┏━━

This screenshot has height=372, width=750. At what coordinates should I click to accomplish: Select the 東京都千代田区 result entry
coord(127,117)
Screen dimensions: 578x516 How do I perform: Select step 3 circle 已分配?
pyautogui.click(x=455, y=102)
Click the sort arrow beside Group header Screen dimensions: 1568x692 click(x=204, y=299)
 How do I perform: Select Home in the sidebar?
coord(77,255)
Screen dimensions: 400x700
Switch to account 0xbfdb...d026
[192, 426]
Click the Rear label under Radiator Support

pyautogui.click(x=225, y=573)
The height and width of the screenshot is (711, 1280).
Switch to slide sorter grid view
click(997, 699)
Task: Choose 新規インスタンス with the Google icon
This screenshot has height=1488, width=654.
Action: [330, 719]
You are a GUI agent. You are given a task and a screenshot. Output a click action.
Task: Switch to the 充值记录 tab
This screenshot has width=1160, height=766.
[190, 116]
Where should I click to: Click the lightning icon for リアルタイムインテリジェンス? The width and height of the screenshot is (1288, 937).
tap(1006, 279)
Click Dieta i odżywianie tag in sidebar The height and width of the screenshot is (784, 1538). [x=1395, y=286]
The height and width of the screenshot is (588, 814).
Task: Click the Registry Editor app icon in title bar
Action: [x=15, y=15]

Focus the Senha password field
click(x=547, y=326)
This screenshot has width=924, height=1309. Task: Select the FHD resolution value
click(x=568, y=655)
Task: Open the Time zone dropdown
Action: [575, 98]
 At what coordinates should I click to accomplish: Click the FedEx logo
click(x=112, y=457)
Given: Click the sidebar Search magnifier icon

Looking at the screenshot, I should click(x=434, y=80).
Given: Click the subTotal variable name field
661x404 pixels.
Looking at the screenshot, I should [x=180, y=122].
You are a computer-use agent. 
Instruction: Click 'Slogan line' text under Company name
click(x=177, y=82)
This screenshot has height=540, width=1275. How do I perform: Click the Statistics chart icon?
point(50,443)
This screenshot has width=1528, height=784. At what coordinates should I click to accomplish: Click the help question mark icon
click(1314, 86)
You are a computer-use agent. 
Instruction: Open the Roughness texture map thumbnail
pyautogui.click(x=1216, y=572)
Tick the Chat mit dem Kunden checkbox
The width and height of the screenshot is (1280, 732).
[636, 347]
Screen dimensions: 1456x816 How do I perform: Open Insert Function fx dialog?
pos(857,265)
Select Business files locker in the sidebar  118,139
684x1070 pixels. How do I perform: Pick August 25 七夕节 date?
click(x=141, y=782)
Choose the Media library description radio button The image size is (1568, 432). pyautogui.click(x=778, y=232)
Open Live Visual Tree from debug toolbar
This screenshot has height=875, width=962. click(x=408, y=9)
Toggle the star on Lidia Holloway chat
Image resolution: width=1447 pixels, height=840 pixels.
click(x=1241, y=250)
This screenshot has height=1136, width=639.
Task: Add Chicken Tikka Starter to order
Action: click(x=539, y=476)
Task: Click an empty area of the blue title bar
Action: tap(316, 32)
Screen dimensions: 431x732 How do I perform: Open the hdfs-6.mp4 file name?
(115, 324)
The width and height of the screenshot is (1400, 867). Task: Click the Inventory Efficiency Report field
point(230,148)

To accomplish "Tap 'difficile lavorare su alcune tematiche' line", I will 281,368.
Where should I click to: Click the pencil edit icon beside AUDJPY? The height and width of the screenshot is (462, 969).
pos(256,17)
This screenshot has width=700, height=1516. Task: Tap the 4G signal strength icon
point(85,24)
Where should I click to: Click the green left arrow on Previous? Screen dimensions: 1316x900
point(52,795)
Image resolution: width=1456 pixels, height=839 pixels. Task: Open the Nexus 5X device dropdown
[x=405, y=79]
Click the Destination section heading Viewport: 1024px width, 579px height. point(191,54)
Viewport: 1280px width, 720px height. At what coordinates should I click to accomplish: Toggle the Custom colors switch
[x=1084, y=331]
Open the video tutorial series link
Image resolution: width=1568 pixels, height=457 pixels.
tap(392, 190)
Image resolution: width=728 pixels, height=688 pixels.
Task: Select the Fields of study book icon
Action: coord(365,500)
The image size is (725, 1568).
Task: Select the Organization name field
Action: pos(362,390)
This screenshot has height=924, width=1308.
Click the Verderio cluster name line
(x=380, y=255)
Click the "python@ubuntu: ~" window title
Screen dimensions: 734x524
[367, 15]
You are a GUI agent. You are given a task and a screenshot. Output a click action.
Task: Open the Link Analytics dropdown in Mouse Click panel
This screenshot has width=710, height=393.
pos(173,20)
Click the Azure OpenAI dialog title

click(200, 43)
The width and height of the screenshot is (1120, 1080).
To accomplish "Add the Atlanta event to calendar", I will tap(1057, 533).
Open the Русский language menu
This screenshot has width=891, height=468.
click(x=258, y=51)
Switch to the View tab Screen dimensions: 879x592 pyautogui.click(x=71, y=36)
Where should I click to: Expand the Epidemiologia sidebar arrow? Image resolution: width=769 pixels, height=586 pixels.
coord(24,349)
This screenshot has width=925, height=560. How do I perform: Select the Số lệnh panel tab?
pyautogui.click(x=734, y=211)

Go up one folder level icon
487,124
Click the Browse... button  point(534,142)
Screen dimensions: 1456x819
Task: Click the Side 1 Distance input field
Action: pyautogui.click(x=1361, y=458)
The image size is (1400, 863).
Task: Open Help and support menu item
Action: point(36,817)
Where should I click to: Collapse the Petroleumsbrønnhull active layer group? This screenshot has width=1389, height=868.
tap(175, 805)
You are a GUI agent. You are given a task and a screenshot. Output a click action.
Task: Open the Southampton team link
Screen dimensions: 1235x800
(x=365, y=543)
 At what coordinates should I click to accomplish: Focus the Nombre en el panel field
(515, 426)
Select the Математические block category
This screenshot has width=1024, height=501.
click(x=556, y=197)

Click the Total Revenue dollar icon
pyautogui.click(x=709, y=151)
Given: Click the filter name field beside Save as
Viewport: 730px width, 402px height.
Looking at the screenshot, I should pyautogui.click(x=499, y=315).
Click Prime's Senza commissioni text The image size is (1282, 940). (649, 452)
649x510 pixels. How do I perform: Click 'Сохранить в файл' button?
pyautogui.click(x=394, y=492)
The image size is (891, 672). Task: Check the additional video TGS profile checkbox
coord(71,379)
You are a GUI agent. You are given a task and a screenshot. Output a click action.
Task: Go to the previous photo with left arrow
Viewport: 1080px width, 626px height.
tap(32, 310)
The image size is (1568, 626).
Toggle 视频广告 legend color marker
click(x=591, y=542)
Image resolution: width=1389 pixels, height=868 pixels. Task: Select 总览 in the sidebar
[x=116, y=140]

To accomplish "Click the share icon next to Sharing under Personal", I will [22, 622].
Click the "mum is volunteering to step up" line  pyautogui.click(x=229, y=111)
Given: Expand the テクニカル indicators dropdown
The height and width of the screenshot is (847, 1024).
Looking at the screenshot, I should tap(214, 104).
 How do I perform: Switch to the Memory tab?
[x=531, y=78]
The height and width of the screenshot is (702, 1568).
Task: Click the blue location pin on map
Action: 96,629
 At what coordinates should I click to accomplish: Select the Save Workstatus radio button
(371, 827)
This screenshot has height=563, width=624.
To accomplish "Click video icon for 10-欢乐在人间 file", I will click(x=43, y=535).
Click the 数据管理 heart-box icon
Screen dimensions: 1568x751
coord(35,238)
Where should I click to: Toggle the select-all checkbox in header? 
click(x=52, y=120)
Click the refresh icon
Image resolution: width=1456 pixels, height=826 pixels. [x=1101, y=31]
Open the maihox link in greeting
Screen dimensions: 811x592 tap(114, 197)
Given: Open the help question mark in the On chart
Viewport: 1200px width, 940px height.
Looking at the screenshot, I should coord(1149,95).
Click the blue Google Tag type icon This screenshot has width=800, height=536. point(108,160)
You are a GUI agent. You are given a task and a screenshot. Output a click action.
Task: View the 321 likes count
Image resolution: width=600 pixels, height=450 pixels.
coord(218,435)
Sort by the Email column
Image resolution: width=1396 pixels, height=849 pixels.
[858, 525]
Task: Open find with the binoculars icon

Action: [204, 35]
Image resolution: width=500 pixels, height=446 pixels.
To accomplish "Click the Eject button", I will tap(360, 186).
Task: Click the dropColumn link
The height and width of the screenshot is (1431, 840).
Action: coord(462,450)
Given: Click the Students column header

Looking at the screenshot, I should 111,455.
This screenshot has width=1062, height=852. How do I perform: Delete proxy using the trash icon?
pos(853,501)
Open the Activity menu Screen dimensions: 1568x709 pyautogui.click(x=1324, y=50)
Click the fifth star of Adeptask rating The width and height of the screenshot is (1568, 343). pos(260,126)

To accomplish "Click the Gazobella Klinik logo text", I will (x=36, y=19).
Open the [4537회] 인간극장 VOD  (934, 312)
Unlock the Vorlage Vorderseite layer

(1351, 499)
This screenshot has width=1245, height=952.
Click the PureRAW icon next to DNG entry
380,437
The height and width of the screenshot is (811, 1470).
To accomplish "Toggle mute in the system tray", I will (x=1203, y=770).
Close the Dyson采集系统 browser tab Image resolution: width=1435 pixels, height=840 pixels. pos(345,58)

┗━━

● **WHAT YOU ARE ASKED TO DO**
Output the lines of the records from the one holding "Click Dieta i" through the one holding "pos(857,265)", both included, as a numbered list with the blank lines left out.

● **RESPONSE**
1. Click Dieta i odżywianie tag in sidebar The height and width of the screenshot is (784, 1538). [x=1395, y=286]
2. The height and width of the screenshot is (588, 814).
3. Task: Click the Registry Editor app icon in title bar
4. Action: [x=15, y=15]
5. Focus the Senha password field
6. click(x=547, y=326)
7. This screenshot has width=924, height=1309. Task: Select the FHD resolution value
8. click(x=568, y=655)
9. Task: Open the Time zone dropdown
10. Action: [575, 98]
11.  At what coordinates should I click to accomplish: Click the FedEx logo
12. click(x=112, y=457)
13. Given: Click the sidebar Search magnifier icon
14. Looking at the screenshot, I should click(x=434, y=80).
15. Given: Click the subTotal variable name field
16. 661x404 pixels.
17. Looking at the screenshot, I should [x=180, y=122].
18. You are a computer-use agent. 
19. Instruction: Click 'Slogan line' text under Company name
20. click(x=177, y=82)
21. This screenshot has height=540, width=1275. How do I perform: Click the Statistics chart icon?
22. point(50,443)
23. This screenshot has width=1528, height=784. At what coordinates should I click to accomplish: Click the help question mark icon
24. click(1314, 86)
25. You are a computer-use agent. 
26. Instruction: Open the Roughness texture map thumbnail
27. pyautogui.click(x=1216, y=572)
28. Tick the Chat mit dem Kunden checkbox
29. The width and height of the screenshot is (1280, 732).
30. [636, 347]
31. Screen dimensions: 1456x816 How do I perform: Open Insert Function fx dialog?
32. pos(857,265)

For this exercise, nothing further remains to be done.